La asociación Apdis ha manifestado hoy su profunda indignación ante el anuncio del Ayuntamiento de Utrera sobre las obras de restauración y mejora de los salones nobles de la Casa Consistorial (antiguo Palacio de los Cuadra). A pesar de contar con un presupuesto de 47.000 € destinado a la recuperación de este patrimonio, el proyecto ha ignorado por completo la accesibilidad universal.

Actualmente, de los cuatro salones que conforman este espacio de alto valor histórico y administrativo, tres son totalmente inaccesibles para personas que utilizan sillas de ruedas o tienen movilidad reducida. Tanto el Salón Alemán, como el Árabe y el Chino, presentan escalones en sus umbrales que suponen un muro físico para una parte de la ciudadanía de Utrera.

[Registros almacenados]
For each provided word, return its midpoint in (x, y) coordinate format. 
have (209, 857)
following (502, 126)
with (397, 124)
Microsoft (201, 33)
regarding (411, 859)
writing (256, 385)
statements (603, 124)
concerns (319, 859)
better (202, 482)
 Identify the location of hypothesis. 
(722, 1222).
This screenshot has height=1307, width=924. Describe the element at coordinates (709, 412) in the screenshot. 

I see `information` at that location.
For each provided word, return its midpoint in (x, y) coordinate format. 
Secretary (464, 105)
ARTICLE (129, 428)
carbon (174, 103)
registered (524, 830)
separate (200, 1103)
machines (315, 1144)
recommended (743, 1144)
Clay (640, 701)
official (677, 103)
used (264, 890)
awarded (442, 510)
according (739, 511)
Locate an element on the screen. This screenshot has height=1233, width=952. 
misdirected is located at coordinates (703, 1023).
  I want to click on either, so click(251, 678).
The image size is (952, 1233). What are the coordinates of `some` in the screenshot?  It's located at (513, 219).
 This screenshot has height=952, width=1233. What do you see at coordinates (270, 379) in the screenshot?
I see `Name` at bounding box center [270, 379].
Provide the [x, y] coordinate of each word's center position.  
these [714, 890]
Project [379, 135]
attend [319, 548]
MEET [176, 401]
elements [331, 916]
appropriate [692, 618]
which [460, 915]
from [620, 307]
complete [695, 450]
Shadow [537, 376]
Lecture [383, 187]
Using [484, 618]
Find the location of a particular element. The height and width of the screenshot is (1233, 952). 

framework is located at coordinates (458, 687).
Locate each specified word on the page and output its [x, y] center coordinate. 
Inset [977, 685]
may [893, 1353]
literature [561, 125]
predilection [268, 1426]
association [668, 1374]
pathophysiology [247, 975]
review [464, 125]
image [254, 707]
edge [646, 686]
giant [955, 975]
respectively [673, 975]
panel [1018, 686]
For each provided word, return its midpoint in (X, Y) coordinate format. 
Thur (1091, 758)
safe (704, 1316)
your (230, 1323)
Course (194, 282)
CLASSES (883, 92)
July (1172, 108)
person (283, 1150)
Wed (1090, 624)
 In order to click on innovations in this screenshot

→ **Detalles de la tarea**
Traduce al inglés esta oración del texto del documento: «Tanto el Salón Alemán, como el Árabe y el Chino, presentan escalones en sus umbrales que suponen un muro físico para una parte de la ciudadanía de Utrera». Los registros no intervienen en este ejercicio.

→ **Ejercicio resuelto**
The German Hall, as well as the Arab and Chinese Halls, have steps at their thresholds that amount to a physical wall for part of the citizens of Utrera.